[Collected data]
..........

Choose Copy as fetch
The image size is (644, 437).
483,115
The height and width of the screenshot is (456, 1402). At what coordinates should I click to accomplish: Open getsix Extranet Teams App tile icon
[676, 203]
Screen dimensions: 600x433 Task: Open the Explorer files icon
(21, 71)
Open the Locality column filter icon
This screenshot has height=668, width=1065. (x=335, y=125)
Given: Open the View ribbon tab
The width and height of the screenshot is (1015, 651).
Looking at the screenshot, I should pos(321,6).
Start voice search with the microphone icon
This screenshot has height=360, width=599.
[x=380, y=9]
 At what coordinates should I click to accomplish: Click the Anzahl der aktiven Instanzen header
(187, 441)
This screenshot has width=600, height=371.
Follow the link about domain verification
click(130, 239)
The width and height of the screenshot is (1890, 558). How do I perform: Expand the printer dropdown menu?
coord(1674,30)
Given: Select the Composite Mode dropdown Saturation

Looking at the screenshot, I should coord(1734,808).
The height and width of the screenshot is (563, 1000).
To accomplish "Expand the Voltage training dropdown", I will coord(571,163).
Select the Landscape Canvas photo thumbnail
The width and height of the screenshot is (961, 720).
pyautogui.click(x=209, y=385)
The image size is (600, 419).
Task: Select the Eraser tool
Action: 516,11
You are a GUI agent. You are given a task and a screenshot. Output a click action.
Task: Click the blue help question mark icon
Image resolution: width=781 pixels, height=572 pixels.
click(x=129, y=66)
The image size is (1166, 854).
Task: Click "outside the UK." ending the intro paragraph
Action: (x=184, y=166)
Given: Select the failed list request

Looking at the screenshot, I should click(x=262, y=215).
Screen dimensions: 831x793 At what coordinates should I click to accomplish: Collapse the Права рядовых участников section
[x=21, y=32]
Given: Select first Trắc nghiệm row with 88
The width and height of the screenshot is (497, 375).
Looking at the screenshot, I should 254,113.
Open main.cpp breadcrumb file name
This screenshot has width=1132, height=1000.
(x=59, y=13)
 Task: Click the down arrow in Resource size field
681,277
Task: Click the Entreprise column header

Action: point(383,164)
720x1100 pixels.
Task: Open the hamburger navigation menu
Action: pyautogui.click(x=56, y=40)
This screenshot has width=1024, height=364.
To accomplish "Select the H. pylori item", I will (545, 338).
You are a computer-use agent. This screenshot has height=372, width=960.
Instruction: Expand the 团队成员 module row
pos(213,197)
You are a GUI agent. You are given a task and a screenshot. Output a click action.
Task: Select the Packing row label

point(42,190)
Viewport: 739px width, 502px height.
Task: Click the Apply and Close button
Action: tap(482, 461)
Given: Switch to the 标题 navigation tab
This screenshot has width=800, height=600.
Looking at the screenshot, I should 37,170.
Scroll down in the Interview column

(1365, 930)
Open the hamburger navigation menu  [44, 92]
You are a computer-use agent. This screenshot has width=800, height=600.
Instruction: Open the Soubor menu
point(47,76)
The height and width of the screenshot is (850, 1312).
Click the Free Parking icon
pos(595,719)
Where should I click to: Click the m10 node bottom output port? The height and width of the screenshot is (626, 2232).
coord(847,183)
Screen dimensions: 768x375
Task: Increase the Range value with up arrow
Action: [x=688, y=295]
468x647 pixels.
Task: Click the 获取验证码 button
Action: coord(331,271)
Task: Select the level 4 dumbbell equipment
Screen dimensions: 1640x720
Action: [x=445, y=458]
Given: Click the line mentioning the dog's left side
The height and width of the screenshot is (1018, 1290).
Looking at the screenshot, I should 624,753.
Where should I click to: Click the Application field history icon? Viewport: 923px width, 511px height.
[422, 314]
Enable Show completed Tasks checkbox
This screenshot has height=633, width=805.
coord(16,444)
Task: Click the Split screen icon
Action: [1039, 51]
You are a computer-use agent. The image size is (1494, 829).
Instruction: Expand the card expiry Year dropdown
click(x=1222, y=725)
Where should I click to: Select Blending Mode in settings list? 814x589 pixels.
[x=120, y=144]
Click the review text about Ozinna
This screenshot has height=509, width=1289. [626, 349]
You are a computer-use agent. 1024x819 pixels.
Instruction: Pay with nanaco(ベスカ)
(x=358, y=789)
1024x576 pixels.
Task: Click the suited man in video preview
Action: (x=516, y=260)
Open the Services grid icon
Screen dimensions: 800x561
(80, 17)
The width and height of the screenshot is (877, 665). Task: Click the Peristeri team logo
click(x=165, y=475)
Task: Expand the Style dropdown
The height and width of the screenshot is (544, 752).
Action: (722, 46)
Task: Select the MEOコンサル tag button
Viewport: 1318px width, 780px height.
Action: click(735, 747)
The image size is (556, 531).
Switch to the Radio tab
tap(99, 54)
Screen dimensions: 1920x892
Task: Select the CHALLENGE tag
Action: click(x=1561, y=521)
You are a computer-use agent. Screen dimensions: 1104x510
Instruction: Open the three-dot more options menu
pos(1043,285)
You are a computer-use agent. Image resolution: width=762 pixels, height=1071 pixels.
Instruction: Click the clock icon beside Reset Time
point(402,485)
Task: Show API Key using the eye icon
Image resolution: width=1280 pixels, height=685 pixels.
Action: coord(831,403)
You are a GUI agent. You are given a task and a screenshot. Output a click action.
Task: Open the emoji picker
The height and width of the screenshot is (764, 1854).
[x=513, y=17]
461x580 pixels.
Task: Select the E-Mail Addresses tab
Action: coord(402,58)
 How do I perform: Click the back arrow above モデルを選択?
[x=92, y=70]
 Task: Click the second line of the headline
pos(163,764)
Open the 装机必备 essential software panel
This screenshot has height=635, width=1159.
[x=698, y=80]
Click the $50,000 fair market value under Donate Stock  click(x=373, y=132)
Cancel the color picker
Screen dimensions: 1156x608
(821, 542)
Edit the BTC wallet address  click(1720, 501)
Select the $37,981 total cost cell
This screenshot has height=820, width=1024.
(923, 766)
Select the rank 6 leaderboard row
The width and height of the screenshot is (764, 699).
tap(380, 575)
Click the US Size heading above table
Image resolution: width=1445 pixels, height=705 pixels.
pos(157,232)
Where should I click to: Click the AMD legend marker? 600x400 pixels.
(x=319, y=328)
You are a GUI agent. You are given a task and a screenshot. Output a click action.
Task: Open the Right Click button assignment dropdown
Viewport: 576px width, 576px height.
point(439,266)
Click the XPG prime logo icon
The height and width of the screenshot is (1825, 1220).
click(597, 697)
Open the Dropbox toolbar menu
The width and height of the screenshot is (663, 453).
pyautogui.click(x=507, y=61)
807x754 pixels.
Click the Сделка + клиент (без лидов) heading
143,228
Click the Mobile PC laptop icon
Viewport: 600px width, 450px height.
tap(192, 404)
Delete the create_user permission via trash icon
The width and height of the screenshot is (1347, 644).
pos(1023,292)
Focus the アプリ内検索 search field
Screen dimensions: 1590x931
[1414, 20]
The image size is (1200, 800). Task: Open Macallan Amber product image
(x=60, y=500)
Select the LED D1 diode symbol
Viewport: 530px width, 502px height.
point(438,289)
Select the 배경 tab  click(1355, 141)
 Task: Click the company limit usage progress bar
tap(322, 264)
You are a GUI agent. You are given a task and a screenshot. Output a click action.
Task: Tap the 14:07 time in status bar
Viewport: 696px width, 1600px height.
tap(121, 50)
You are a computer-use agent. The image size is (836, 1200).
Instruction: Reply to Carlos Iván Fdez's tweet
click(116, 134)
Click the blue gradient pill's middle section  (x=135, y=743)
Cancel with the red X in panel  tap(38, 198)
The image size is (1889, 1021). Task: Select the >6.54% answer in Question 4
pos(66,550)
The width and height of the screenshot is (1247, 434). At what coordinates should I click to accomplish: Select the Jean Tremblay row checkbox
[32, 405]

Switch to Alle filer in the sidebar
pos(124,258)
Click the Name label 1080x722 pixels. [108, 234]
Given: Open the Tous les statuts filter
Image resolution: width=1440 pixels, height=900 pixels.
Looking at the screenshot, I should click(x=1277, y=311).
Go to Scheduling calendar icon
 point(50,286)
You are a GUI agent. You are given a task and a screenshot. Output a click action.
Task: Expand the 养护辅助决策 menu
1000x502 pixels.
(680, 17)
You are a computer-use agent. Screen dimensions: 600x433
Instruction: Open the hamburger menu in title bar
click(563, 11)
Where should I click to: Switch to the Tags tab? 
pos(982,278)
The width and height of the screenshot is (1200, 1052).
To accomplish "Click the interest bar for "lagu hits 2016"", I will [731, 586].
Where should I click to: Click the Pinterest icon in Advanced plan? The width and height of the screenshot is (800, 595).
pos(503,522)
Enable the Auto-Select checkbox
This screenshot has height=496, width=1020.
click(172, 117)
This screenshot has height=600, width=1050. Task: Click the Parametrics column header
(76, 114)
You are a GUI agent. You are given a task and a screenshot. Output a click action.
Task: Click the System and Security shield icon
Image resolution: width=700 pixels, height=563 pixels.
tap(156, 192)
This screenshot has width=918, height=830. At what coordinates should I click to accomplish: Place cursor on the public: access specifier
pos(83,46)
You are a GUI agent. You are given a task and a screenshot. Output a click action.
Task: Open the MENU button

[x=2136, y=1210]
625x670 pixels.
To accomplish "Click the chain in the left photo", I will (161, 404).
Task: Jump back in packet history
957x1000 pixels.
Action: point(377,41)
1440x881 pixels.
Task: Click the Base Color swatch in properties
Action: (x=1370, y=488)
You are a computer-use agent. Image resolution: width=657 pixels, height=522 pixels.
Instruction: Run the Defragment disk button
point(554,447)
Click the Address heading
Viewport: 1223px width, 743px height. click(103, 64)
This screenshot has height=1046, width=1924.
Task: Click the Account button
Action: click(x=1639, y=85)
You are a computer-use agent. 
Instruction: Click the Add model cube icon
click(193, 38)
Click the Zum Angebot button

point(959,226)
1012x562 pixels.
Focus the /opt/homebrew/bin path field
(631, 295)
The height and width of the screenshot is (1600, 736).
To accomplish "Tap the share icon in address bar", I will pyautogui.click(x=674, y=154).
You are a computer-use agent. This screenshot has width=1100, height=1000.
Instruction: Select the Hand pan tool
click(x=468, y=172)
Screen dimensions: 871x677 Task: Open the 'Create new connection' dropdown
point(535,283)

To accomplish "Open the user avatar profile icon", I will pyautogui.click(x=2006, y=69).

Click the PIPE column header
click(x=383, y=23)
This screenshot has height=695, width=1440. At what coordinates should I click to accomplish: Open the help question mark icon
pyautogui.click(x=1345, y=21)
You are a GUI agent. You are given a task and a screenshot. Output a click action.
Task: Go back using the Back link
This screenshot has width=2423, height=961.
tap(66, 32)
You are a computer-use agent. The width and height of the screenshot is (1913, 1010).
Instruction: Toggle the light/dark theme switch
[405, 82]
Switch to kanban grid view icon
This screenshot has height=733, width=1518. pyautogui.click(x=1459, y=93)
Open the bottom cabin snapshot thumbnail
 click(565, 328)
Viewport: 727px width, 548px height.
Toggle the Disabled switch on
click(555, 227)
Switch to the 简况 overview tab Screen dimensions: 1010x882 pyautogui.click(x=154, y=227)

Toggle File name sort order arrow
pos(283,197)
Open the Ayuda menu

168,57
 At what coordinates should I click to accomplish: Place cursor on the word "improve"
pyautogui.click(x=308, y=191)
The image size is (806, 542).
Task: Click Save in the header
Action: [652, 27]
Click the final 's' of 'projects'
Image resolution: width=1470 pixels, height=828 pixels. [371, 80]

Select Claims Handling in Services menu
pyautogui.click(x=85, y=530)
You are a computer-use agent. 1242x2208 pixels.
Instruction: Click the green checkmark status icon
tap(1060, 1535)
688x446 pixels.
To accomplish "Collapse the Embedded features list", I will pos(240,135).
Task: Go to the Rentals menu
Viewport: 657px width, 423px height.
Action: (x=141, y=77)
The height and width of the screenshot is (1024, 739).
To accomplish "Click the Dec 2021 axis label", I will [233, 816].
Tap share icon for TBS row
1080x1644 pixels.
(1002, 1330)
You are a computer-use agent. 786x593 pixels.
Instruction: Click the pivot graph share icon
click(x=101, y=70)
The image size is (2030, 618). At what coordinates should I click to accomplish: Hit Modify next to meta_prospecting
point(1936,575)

..........

Problem requirements - The required output is each line of the entries that contains the word "left".

Solution -
Given: Click the line mentioning the dog's left side
To accomplish "Click the chain in the left photo", I will (161, 404).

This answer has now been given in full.